---- Data

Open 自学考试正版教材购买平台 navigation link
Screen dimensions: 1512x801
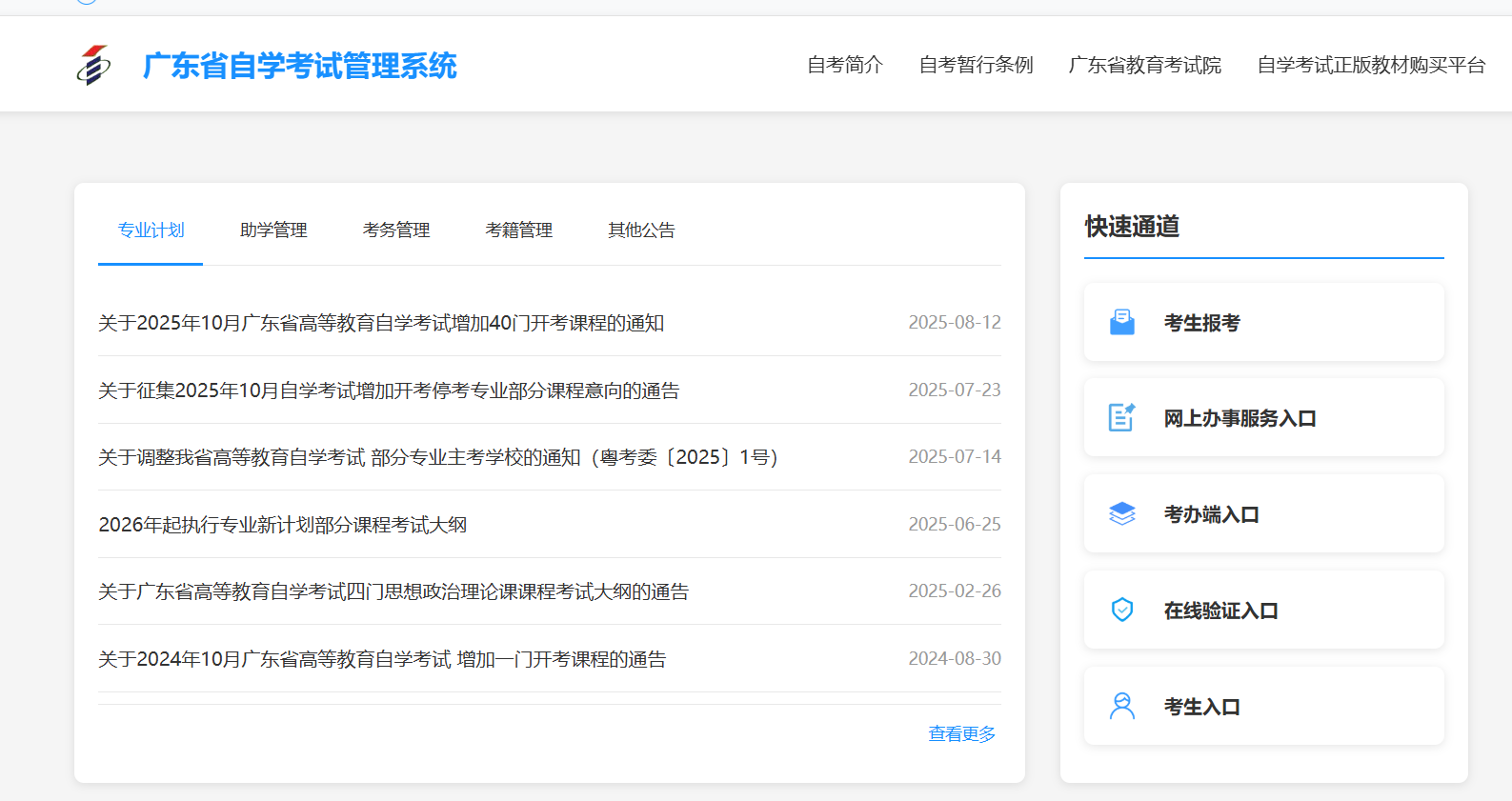1371,66
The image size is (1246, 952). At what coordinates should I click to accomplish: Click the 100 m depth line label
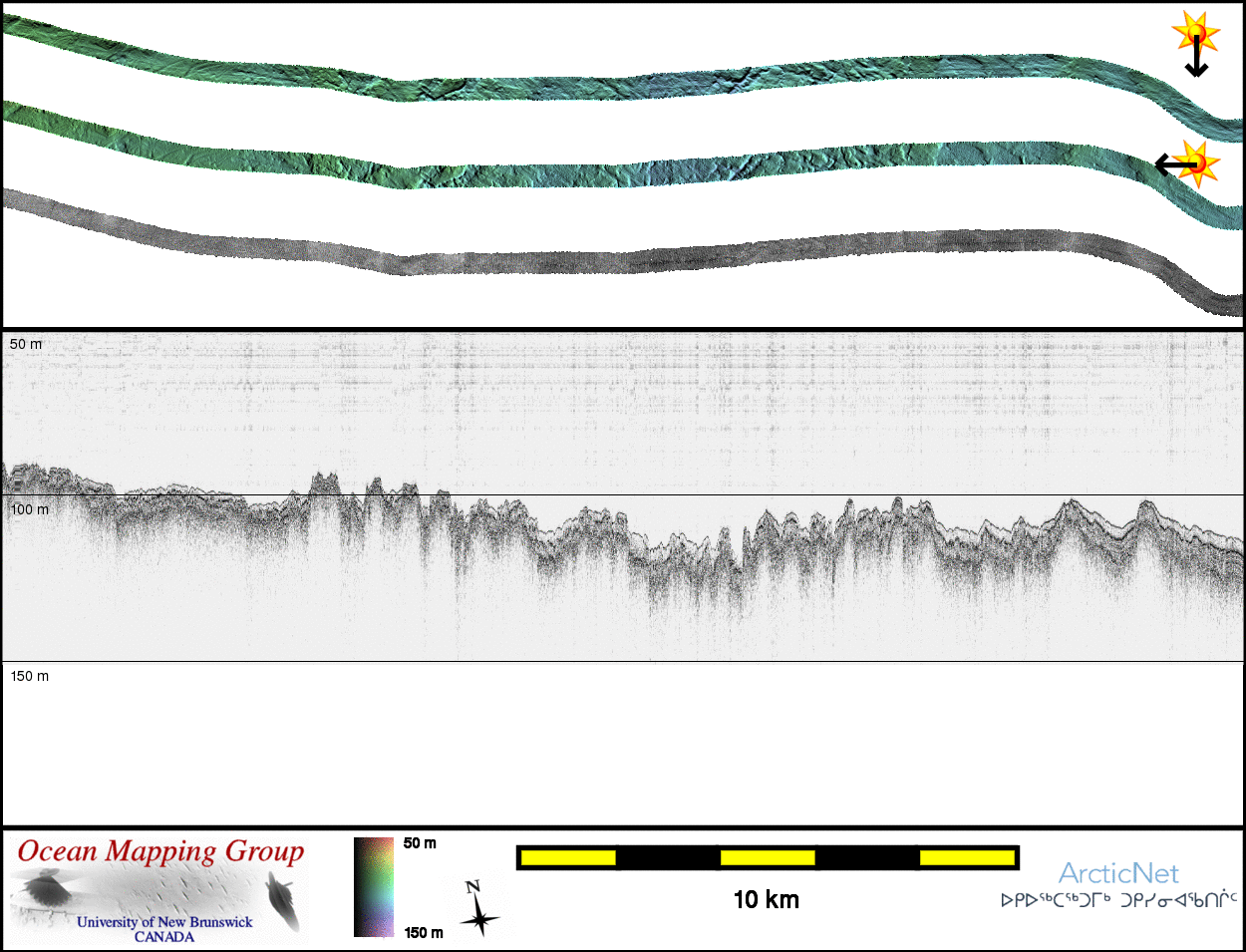click(x=30, y=509)
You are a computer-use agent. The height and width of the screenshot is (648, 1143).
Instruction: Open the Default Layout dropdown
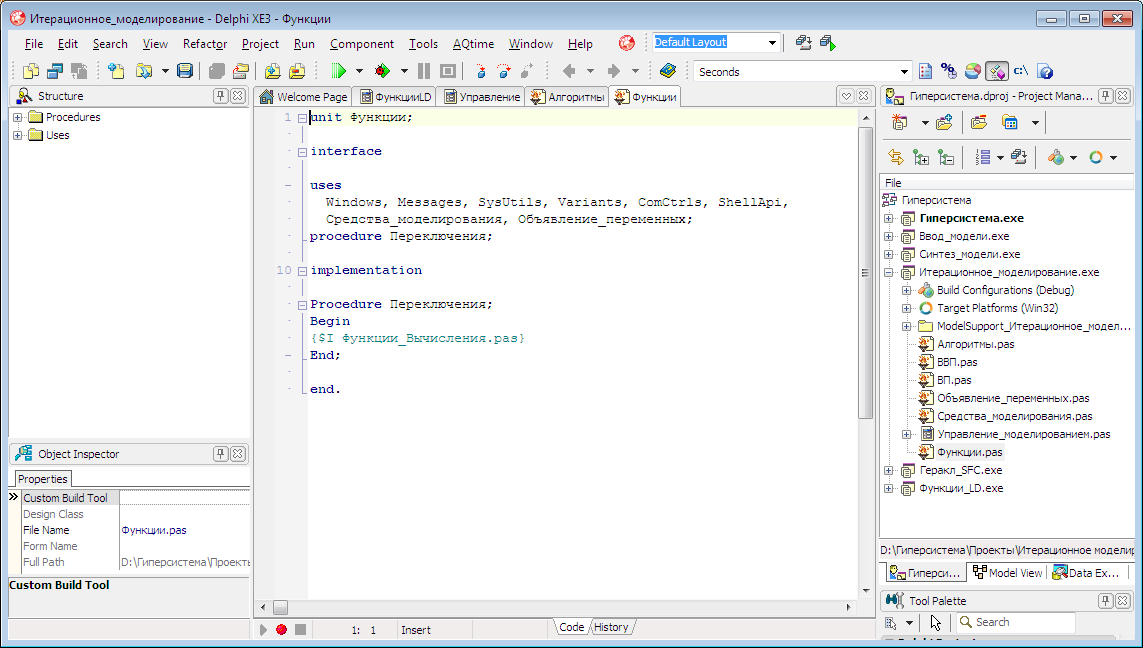(772, 43)
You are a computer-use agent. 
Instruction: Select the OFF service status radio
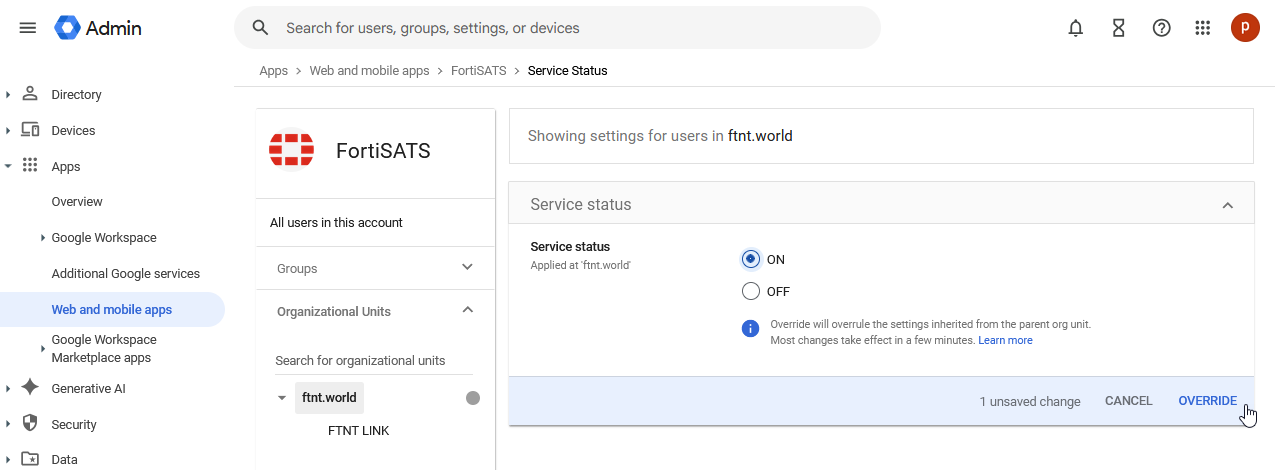coord(751,291)
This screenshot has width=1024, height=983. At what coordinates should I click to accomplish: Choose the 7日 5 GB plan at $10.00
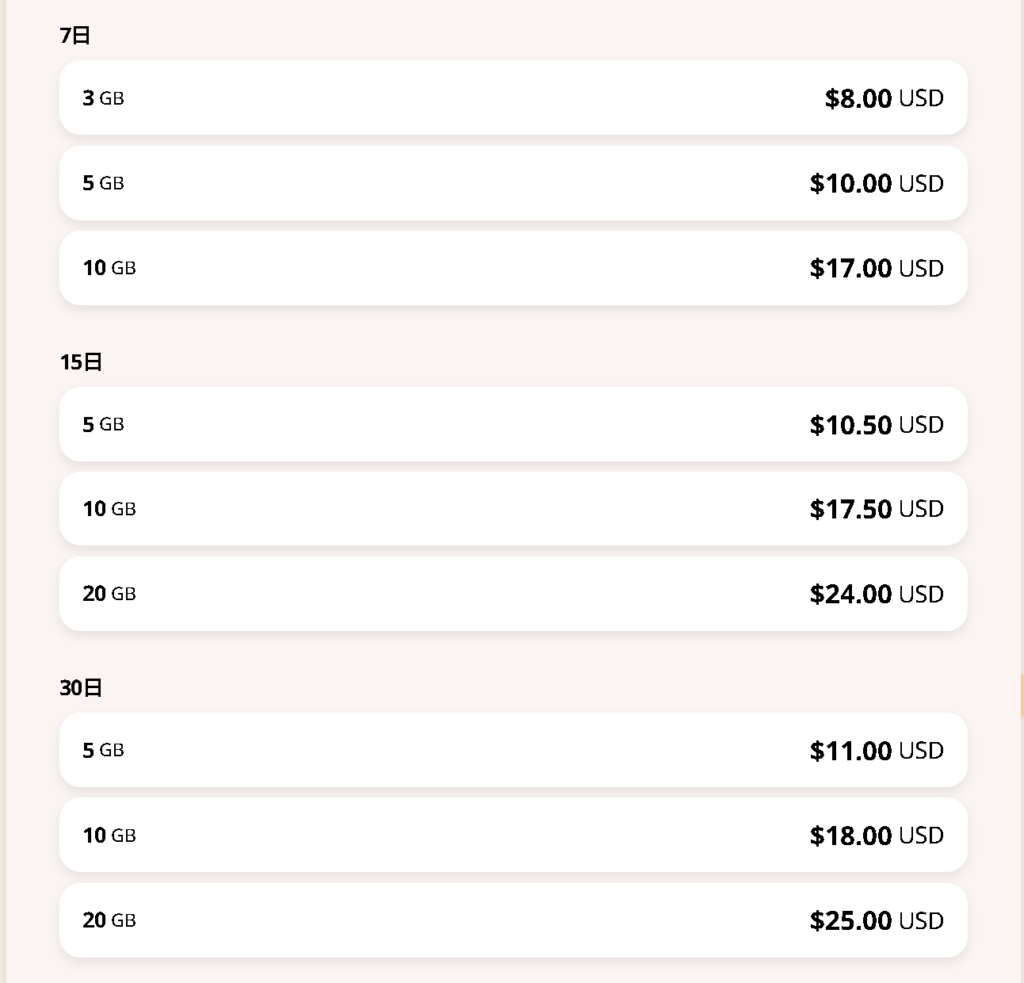(513, 183)
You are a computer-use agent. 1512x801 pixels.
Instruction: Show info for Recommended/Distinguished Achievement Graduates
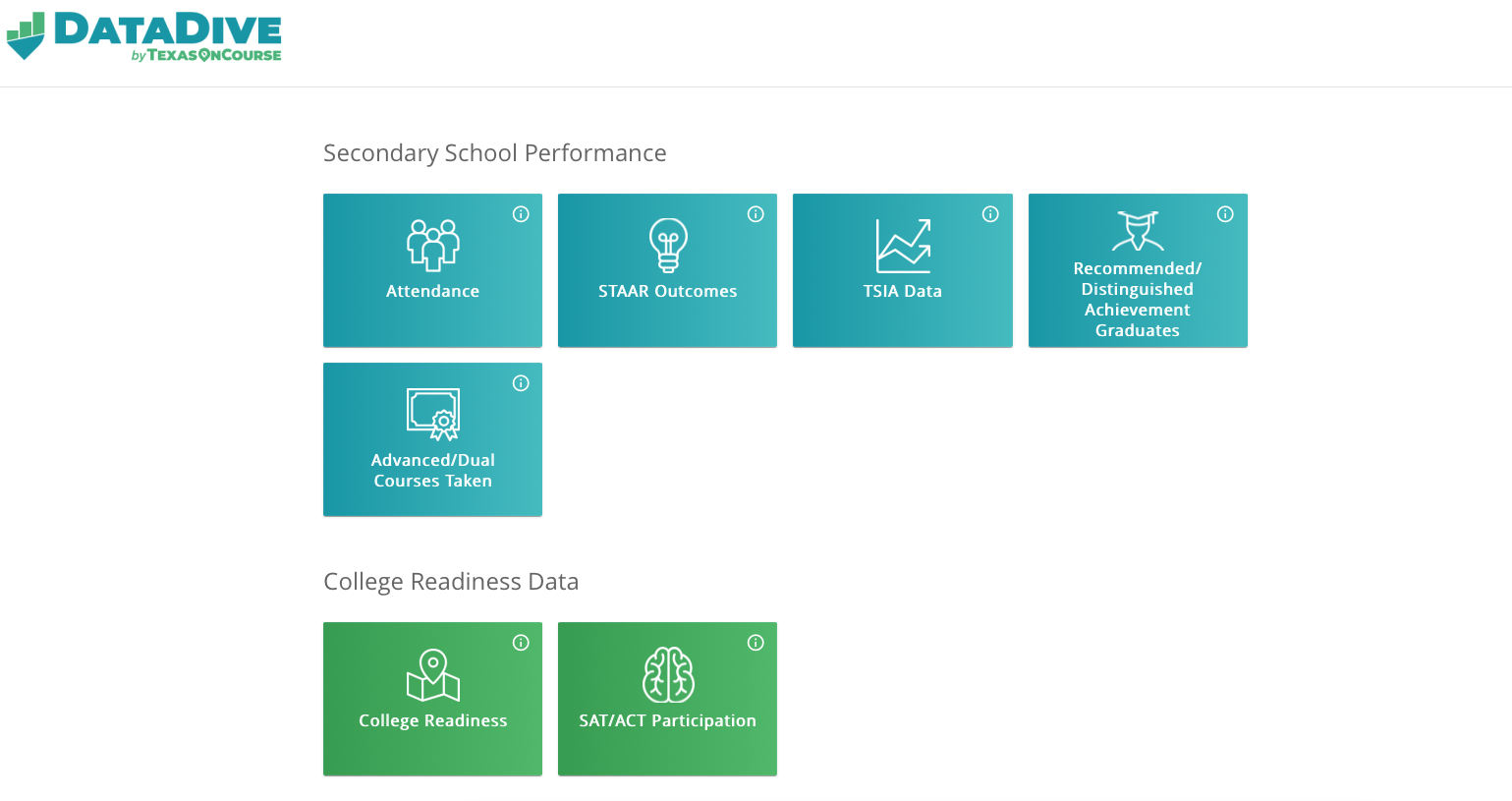point(1225,214)
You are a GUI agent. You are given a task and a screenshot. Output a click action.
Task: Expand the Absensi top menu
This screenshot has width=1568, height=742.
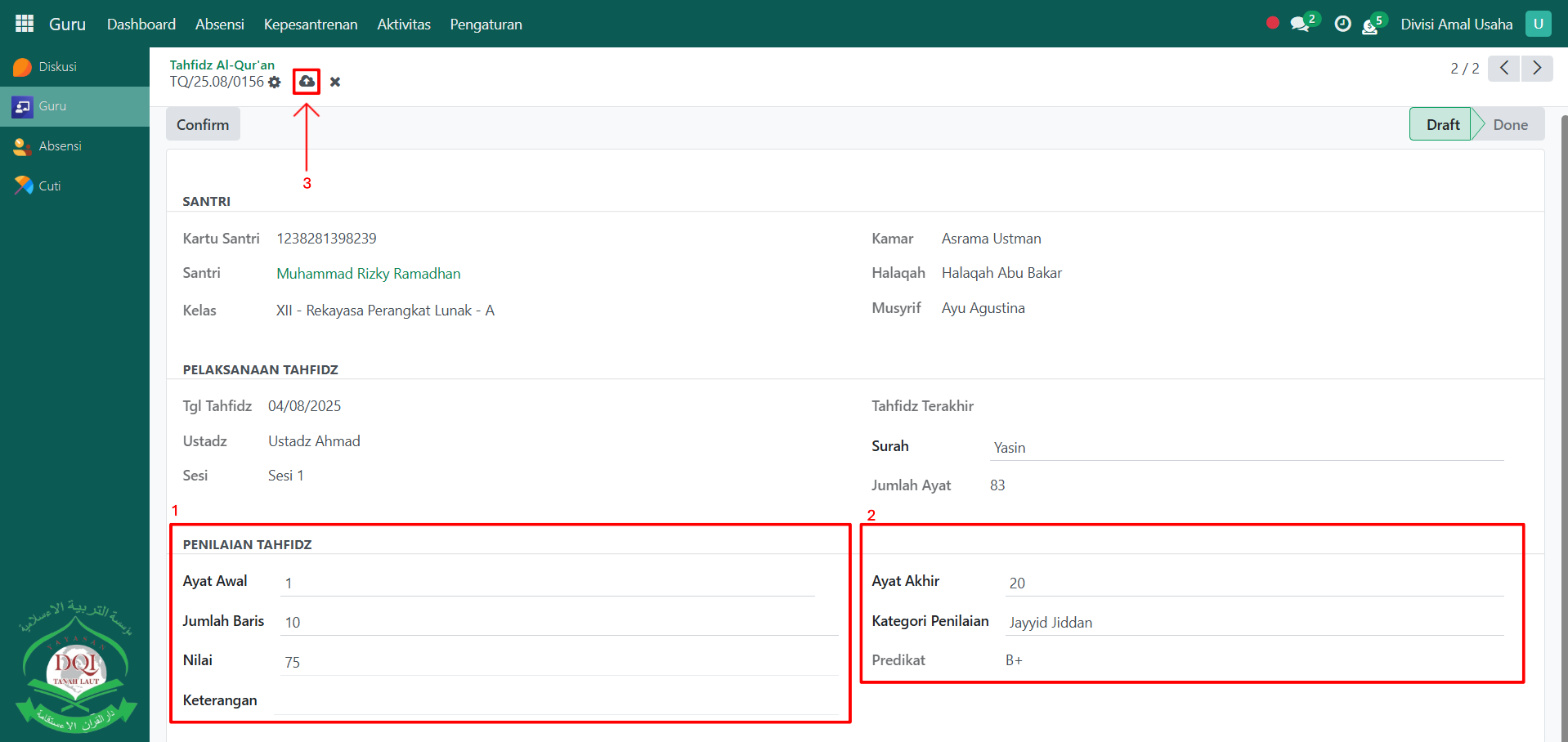[219, 25]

--------

*Problem details*. All entries above must be printed again verbatim, with images excluded.

*Output for this exercise*.
Open 自学考试正版教材购买平台 navigation link
Screen dimensions: 1512x801
1371,66
The image size is (1246, 952). At what coordinates should I click to accomplish: Click the 100 m depth line label
click(x=30, y=509)
You are a computer-use agent. The height and width of the screenshot is (648, 1143).
Instruction: Open the Default Layout dropdown
(772, 43)
You are a computer-use agent. 
Instruction: Select the OFF service status radio
coord(751,291)
This screenshot has width=1024, height=983. At what coordinates should I click to accomplish: Choose the 7日 5 GB plan at $10.00
(513, 183)
You are a computer-use agent. 1512x801 pixels.
Instruction: Show info for Recommended/Distinguished Achievement Graduates
point(1225,214)
You are a GUI agent. You are given a task and a screenshot. Output a click action.
Task: Expand the Absensi top menu
This screenshot has width=1568, height=742.
[219, 25]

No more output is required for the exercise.